%%
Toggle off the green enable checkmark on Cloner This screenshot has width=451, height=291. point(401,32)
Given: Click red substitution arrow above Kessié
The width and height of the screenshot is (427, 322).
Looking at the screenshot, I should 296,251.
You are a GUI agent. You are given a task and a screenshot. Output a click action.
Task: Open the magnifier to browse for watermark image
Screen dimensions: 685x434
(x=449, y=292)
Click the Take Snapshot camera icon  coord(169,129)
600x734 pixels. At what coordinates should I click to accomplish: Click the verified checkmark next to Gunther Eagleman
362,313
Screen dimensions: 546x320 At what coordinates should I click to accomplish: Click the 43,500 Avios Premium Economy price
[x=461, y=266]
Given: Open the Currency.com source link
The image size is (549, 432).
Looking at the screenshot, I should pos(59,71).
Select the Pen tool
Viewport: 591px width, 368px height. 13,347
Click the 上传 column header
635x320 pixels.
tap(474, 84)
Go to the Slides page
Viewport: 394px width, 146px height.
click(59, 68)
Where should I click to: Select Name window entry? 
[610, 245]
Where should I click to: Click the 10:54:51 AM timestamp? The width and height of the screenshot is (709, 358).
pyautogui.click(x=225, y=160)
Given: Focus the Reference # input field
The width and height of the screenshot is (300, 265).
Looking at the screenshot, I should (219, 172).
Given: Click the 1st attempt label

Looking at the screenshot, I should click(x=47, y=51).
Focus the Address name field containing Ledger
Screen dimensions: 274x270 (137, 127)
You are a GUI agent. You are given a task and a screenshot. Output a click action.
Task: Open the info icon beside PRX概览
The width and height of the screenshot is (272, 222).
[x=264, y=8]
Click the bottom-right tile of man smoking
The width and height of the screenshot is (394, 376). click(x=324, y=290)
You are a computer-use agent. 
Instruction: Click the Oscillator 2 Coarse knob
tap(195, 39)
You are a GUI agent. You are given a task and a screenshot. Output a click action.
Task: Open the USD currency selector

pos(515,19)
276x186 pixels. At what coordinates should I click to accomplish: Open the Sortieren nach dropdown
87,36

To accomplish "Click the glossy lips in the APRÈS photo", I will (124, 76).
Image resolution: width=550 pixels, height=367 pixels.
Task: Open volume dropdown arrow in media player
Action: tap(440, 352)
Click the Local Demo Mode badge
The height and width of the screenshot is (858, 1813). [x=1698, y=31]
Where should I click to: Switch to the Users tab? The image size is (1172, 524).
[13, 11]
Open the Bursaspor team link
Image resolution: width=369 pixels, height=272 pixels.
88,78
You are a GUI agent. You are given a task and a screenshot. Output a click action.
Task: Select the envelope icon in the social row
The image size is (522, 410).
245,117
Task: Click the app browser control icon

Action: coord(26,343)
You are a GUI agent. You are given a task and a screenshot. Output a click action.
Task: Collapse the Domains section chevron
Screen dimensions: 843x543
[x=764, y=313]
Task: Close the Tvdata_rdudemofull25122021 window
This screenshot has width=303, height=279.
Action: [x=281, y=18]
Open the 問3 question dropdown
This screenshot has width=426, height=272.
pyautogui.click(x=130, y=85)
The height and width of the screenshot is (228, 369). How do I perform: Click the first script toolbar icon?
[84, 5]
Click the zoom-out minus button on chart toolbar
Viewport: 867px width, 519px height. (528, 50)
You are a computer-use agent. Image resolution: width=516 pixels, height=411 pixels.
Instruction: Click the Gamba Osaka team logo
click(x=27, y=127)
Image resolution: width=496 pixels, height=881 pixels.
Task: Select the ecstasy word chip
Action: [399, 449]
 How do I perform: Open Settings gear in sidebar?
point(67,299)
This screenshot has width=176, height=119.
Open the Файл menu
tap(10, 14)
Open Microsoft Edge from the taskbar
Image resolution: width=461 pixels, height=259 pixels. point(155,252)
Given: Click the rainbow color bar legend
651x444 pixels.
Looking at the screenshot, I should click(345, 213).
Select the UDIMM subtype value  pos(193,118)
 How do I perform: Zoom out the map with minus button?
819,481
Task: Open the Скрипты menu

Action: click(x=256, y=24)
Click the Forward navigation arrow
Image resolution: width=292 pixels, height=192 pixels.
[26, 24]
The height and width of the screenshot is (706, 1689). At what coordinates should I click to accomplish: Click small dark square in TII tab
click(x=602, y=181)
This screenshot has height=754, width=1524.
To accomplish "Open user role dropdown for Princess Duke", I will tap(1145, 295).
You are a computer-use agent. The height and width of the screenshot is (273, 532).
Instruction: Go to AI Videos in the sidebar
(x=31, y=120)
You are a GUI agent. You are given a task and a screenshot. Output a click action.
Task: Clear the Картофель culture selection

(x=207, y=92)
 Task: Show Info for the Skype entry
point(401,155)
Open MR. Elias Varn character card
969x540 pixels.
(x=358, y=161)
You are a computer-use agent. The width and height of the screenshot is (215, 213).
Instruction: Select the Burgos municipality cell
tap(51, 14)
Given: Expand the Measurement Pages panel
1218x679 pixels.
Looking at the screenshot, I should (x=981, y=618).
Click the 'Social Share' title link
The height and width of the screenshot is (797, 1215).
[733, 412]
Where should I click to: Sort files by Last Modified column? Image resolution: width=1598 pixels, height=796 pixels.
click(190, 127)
%%
--- Directions ---
From the records above, copy every line that holds the word "computer".

--- Answer area ---
You are a computer-use agent. 
You are a computer-use agent. Image resolution: width=516 pixels, height=411 pixels.
You are a computer-use agent. The height and width of the screenshot is (273, 532).
You are a computer-use agent. The width and height of the screenshot is (215, 213).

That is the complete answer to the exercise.